(Work instructions) Can the lines below, from the one that holds "Essential Only (676, 2533)" to the very end, be echoed exactly, with both ends included and no pictures?

(Exercise input)
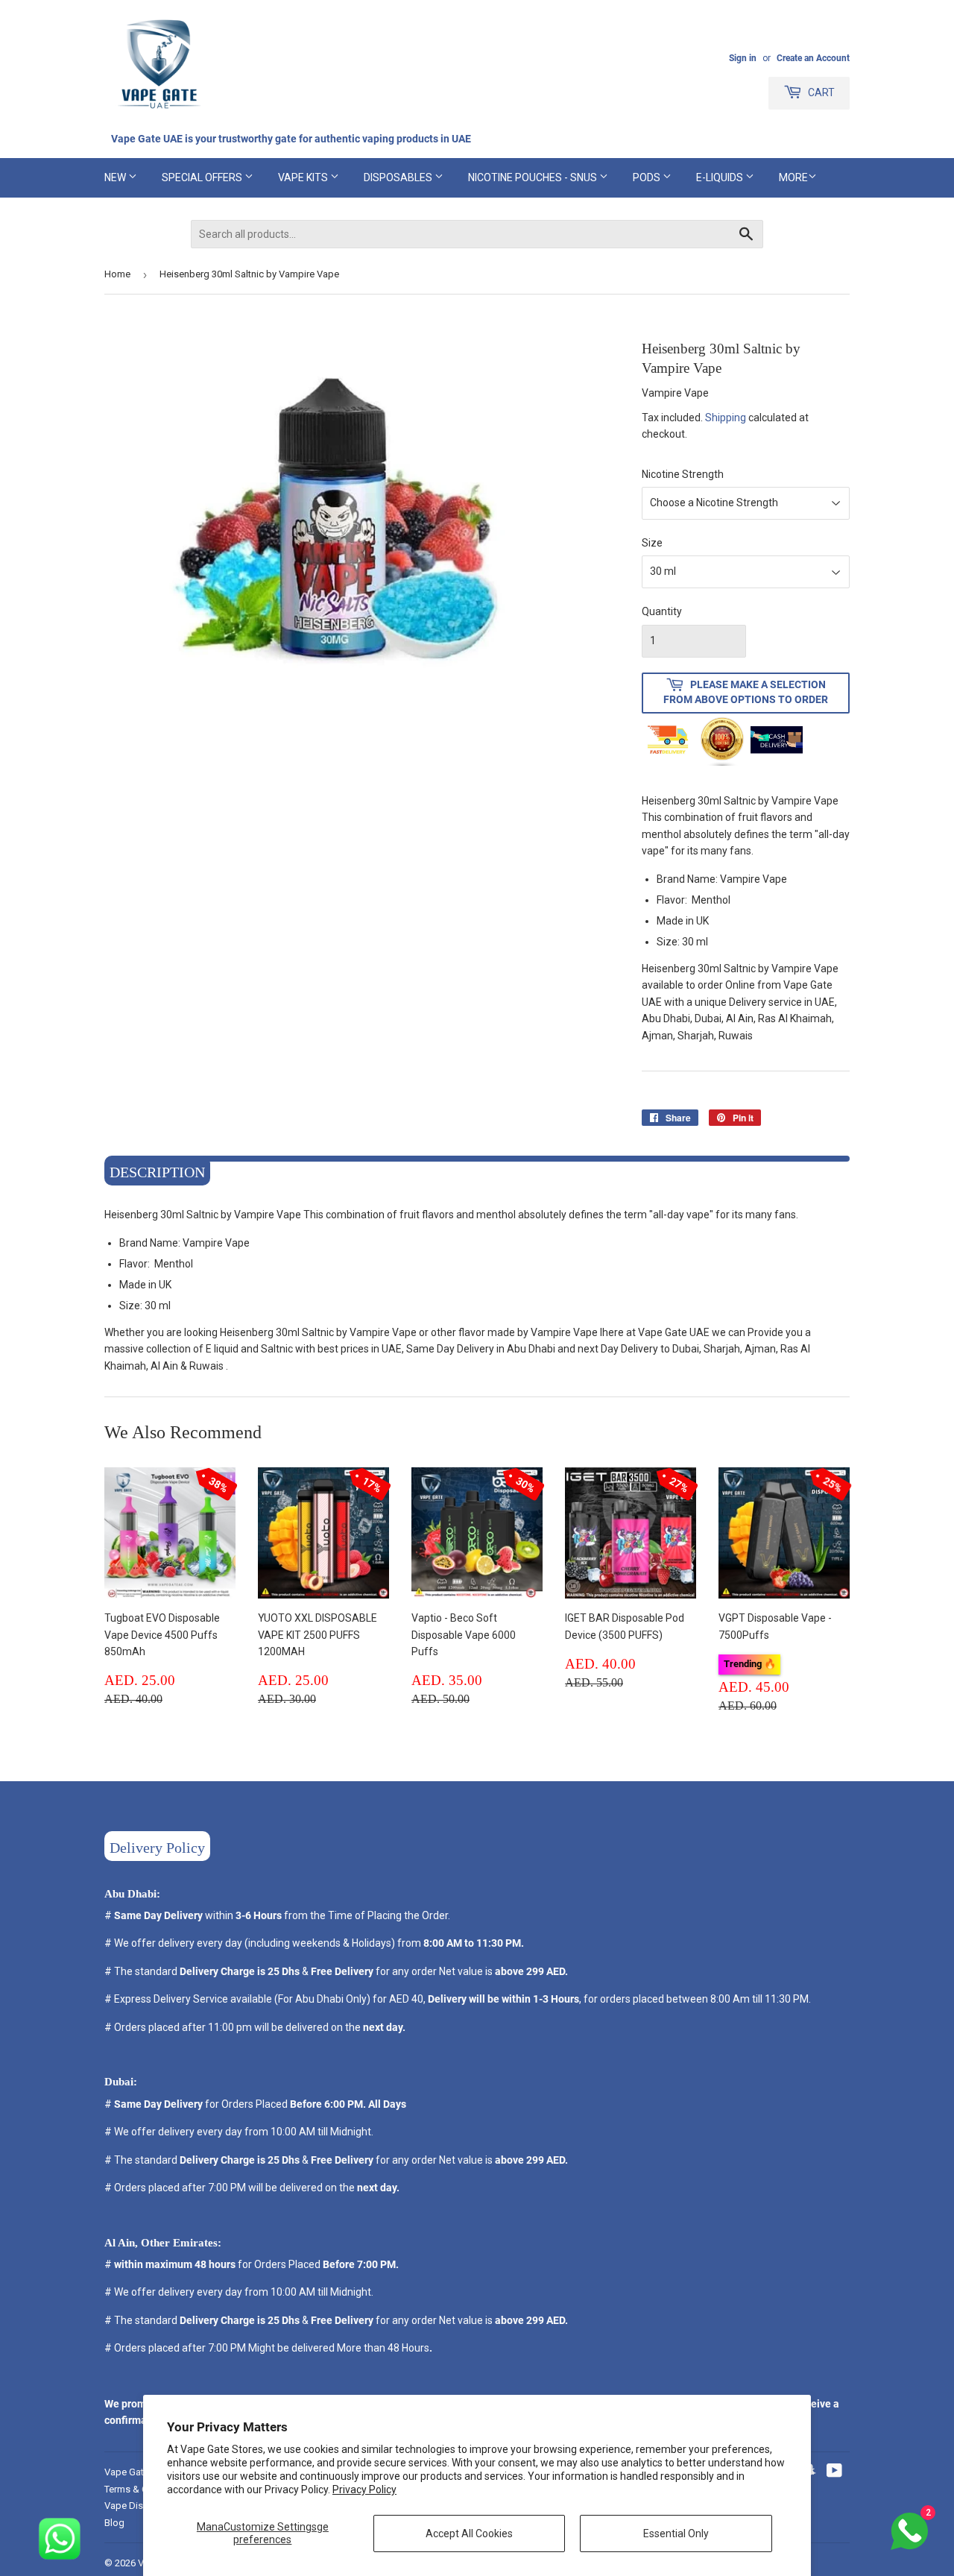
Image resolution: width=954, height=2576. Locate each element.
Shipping (725, 417)
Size (652, 543)
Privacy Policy (364, 2489)
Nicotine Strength (683, 474)
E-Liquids (720, 177)
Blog (114, 2522)
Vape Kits (304, 177)
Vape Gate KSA (137, 2472)
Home (117, 274)
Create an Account (813, 58)
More (793, 177)
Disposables (399, 177)
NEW (116, 177)
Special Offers (203, 177)
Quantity (662, 611)
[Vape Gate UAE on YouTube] (834, 2472)
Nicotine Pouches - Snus (533, 177)
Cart (820, 92)
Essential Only (676, 2533)
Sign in (742, 58)
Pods (648, 177)
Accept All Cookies (469, 2533)
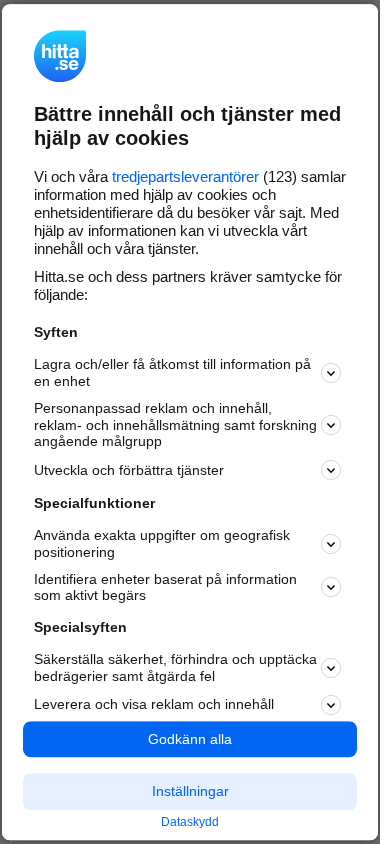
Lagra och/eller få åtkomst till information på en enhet (172, 372)
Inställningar (190, 792)
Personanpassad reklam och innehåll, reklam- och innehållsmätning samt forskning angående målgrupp (175, 425)
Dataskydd (190, 822)
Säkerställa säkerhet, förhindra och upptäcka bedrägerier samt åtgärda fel (175, 667)
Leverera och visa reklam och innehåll (154, 704)
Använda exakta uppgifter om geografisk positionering (162, 543)
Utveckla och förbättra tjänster (129, 470)
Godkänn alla (190, 739)
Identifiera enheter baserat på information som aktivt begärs (165, 587)
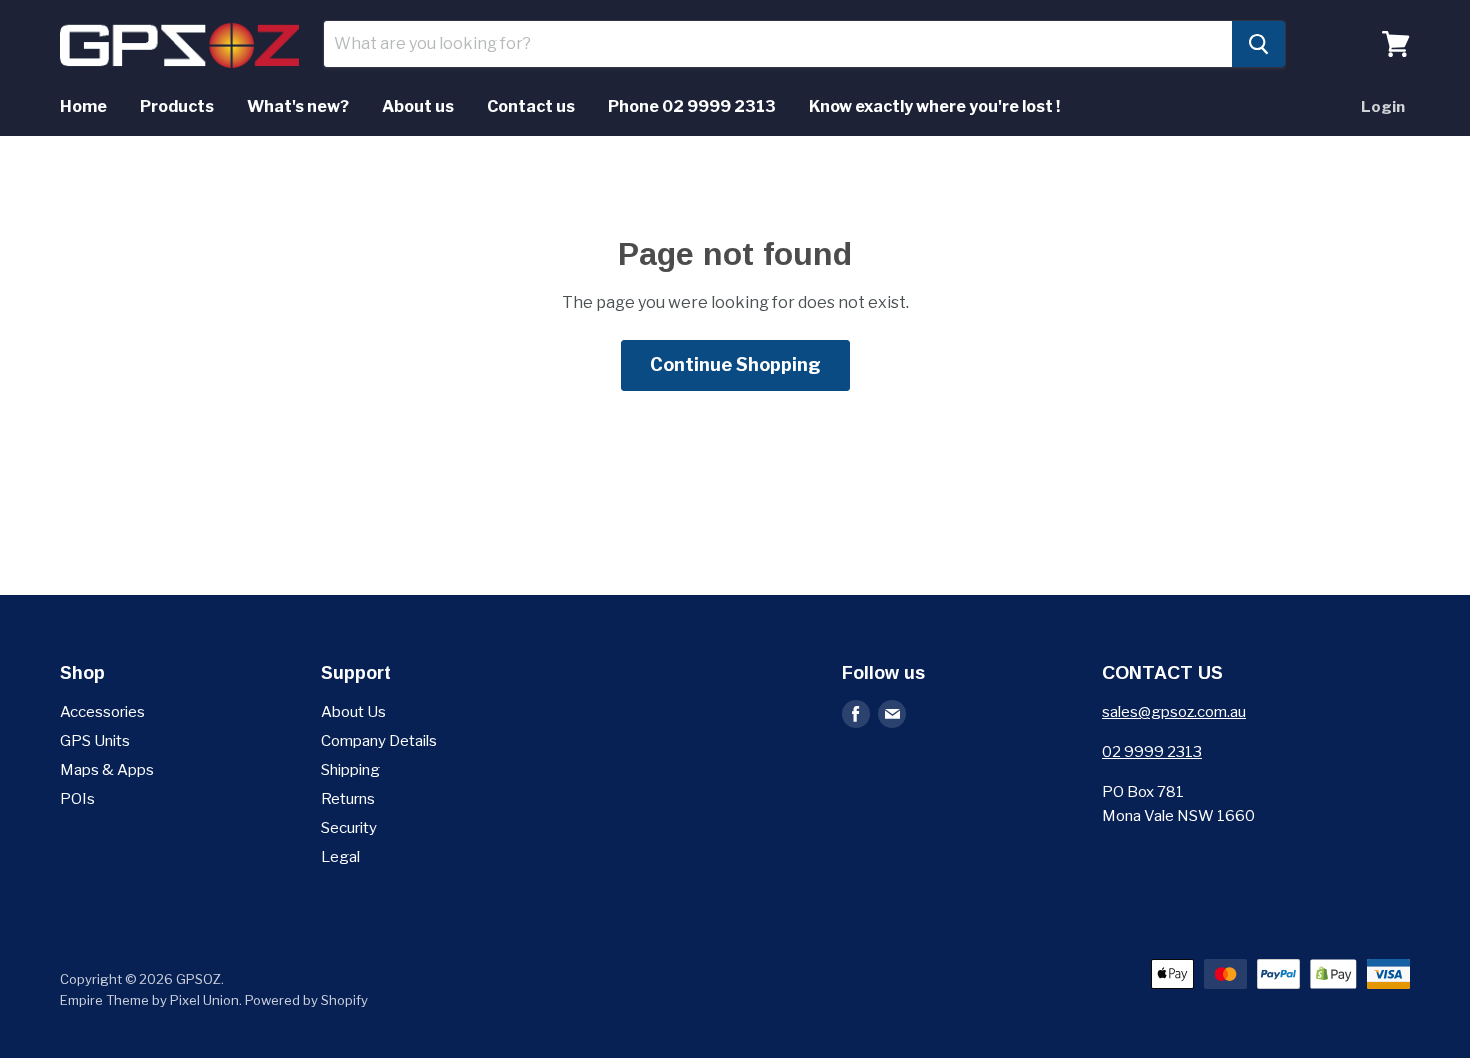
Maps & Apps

(Answer for this exercise)
Essential Only (676, 2533)
Sign in (742, 58)
Pods (648, 177)
Accept All Cookies (469, 2533)
Lagra och/eller få åtkomst till information på en enhet (172, 372)
Inställningar (190, 792)
Personanpassad reklam och innehåll, reklam- och innehållsmätning samt forskning angående målgrupp (175, 425)
Dataskydd (190, 822)
Säkerställa säkerhet, förhindra och upptäcka bedrägerier samt åtgärda fel (175, 667)
Leverera och visa reklam och innehåll (154, 704)
Använda exakta uppgifter om geografisk positionering (162, 543)
Utveckla och förbättra tjänster (129, 470)
Godkänn alla (190, 739)
Identifiera enheter baserat på information som aktivt begärs (165, 587)
Maps & Apps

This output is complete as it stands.